START Material provided

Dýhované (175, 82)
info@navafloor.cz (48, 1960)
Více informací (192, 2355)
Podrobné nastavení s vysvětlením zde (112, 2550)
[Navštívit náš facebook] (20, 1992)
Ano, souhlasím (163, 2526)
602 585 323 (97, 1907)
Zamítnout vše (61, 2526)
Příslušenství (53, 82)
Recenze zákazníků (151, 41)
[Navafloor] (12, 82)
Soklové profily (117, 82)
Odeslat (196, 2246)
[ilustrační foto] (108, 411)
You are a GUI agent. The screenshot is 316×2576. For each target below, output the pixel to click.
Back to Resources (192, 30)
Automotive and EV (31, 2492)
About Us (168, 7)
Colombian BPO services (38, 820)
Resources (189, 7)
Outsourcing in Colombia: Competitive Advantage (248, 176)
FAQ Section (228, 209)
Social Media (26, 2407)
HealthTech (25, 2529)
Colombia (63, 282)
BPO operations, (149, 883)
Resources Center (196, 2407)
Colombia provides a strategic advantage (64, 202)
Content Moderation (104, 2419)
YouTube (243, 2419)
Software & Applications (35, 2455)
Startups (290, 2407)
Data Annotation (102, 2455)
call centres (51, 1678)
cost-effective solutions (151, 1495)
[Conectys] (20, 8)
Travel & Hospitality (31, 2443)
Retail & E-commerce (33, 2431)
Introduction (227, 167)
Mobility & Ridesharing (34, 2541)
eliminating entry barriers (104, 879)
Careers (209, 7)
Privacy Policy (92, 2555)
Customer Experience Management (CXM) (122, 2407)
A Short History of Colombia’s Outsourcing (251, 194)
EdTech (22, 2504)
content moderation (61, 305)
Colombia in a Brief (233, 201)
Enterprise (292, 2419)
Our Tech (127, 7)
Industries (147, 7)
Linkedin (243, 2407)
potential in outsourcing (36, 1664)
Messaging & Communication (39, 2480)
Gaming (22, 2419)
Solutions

END Material provided

Work order: Only one stretch of the records above is wanted: the lines between the one holding "Recenze zákazníků (151, 41)" and the one holding "call centres (51, 1678)", inclusive, reproduced exactly.

Answer to this problem:
Recenze zákazníků (151, 41)
[Navafloor] (12, 82)
Soklové profily (117, 82)
Odeslat (196, 2246)
[ilustrační foto] (108, 411)
You are a GUI agent. The screenshot is 316×2576. For each target below, output the pixel to click.
Back to Resources (192, 30)
Automotive and EV (31, 2492)
About Us (168, 7)
Colombian BPO services (38, 820)
Resources (189, 7)
Outsourcing in Colombia: Competitive Advantage (248, 176)
FAQ Section (228, 209)
Social Media (26, 2407)
HealthTech (25, 2529)
Colombia (63, 282)
BPO operations, (149, 883)
Resources Center (196, 2407)
Colombia provides a strategic advantage (64, 202)
Content Moderation (104, 2419)
YouTube (243, 2419)
Software & Applications (35, 2455)
Startups (290, 2407)
Data Annotation (102, 2455)
call centres (51, 1678)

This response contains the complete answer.